Holocaust denial, said Wilkinson, is more often than not a decision made by people who are educated and informed.
“[These people] know the Holocaust existed. You would have to be a strange kind of stupid not to know. The evidence is so overwhelming,” said the filmmaker.
“I think Holocaust deniers say what they say as a weapon to upset and unsettle the victims and their descendants,” said Wilkinson. “They are continuing to inflict pain.”
Emphasizing the perils of denial, “Getting Away With Murder(s)” closes with the words of Nazi-hunter Simon Wiesenthal: “Those who ignore the murders of the past, pave the way for the murders of the future.”
‘That is why the film is 175 minutes’
In the past two years, Wilkinson drove more than 10,000 miles in his small country to address audiences at more than 50 screenings, most of them during pandemic lockdown.
He chose to have the documentary’s world premiere in York, England, because in 1190 the entire Jewish population of that town was massacred by neighbors. The filmmaker spoke about the massacre in his remarks, as well as the through-line of antisemitism from those times until today.

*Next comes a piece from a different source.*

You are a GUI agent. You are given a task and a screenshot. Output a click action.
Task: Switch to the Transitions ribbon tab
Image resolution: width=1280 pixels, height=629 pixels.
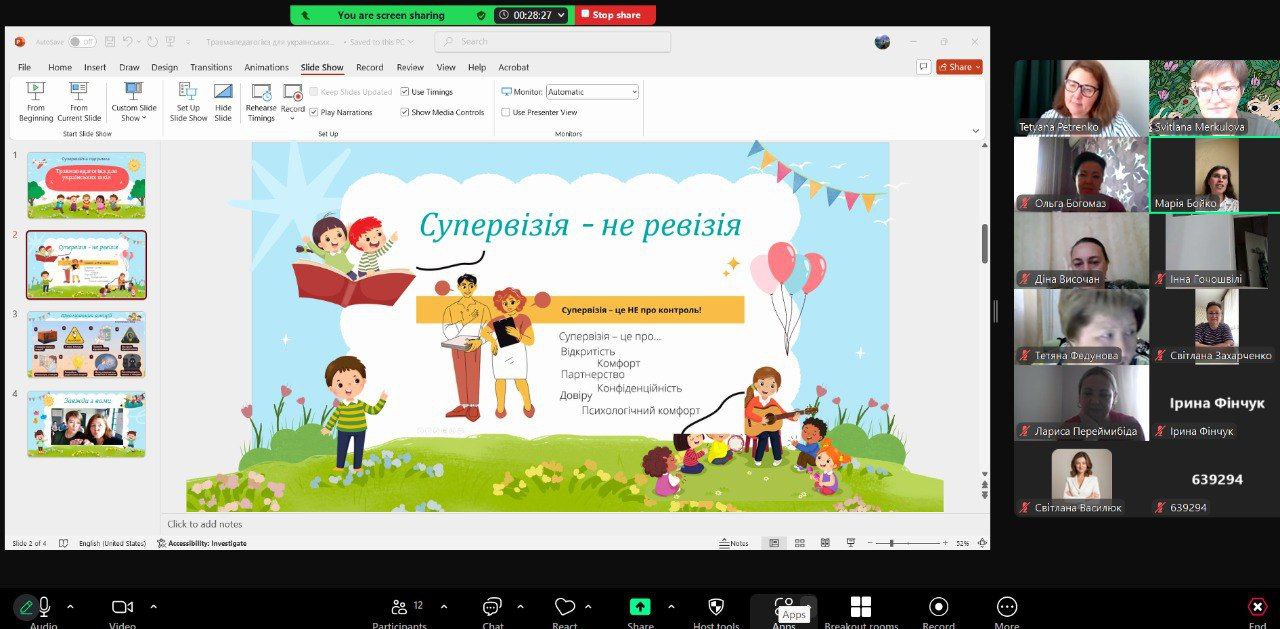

“In this country, some people keep banging on about we were the only country in Europe to help the Jews [during the Holocaust],” said Wilkinson. “We use what Nicholas Winton did as if it was government-sanctioned and the number of children rescued was in the hundreds of thousands.”
Added Wilkinson, “No one ever seems to ask, ‘What about the Jewish children’s parents?’ Yes, we let some children in, but the parents and grandparents were left to be murdered.”
In Britain, Wilkinson was the target of a lengthy verbal attack several years ago, when a man on a public bus mistook the filmmaker for a Jew. The bearded Wilkinson — who is not Jewish — was wearing a black coat, black trousers, and a black hat, and the assailant proceeded to hurl antisemitic insults in the filmmaker’s face.
No one ever seems to ask, ‘What about the Jewish children’s parents?’
“Every single passenger ignored the 90-second tirade of appalling tropes, an echo of 1930s Germany,” said Wilkinson. “After that attack, I just decided to start filming the documentary with my own money,” he said.
The more Wilkinson researched and filmed over the years, the more he realized how complex the answer to his original question was.
“And that is why the film is 175 minutes,” said Wilkinson. “My sole motivation for making this film was simply to find that answer as to why so many got away with their crime — the crime of mass murder on an industrial scale.”